Moving on, the most powerful asset of the digital age is data. And data is really a new asset class, maybe bigger than previous asset classes, like land under the agrarian economy, or an industrial plant, or even money. And all of you — we — create this data. We create this asset, and we leave this trail of digital crumbs behind us as we go throughout life. And these crumbs are collected into a mirror image of you, the virtual you. And the virtual you may know more about you than you do, because you can’t remember what you bought a year ago, or said a year ago, or your exact location a year ago. And the virtual you is not owned by you — that’s the big problem. So today, there are companies working to create an identity in a black box, the virtual you owned by you. And this black box moves around with you as you travel throughout the world, and it’s very, very stingy. It only gives away the shred of information that’s required to do something. A lot of transactions, the seller doesn’t even need to know who you are. They just need to know that they got paid. And then this avatar is sweeping up all of this data and enabling you to monetize it. And this is a wonderful thing, because it can also help us protect our privacy, and privacy is the foundation of a free society. Let’s get this asset that we create back under our control, where we can own our own identity and manage it responsibly.

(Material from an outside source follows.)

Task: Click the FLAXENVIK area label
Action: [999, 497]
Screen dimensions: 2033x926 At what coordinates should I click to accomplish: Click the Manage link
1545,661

Finally, there are a whole number of creators of content who don’t receive fair compensation, because the system for intellectual property is broken. It was broken by the first era of the internet. Take music. Musicians are left with crumbs at the end of the whole food chain. You know, if you were a songwriter, 25 years ago, you wrote a hit song, it got a million singles, you could get royalties of around 45,000 dollars. Today, you’re a songwriter, you write a hit song, it gets a million streams, you don’t get 45k, you get 36 dollars, enough to buy a nice pizza. So Imogen Heap, the Grammy-winning singer-songwriter, is now putting music on a blockchain ecosystem. She calls it “Mycelia.” And the music has a smart contract surrounding it. And the music protects her intellectual property rights. You want to listen to the song? It’s free, or maybe a few micro-cents that flow into a digital account. You want to put the song in your movie, that’s different, and the IP rights are all specified. You want to make a ringtone? That’s different. She describes that the song becomes a business. It’s out there on this platform marketing itself, protecting the rights of the author, and because the song has a payment system in the sense of bank account, all the money flows back to the artist, and they control the industry, rather than these powerful intermediaries. This is not just songwriters, it’s any creator of content, like art, like inventions, scientific discoveries, journalists. There are all kinds of people who don’t get fair compensation, and with blockchains, they’re going to be able to make it rain on the blockchain. And that’s a wonderful thing. So, these are five opportunities out of a dozen to solve one problem, prosperity, which is one of countless problems that blockchains are applicable to. Now, technology doesn’t create prosperity, of course — people do. But my case to you is that, once again, the technology genie has escaped from the bottle, and it was summoned by an unknown person or persons at this uncertain time in human history, and it’s giving us another kick at the can, another opportunity to rewrite the economic power grid and the old order of things, and solve some of the world’s most difficult problems, if we will it.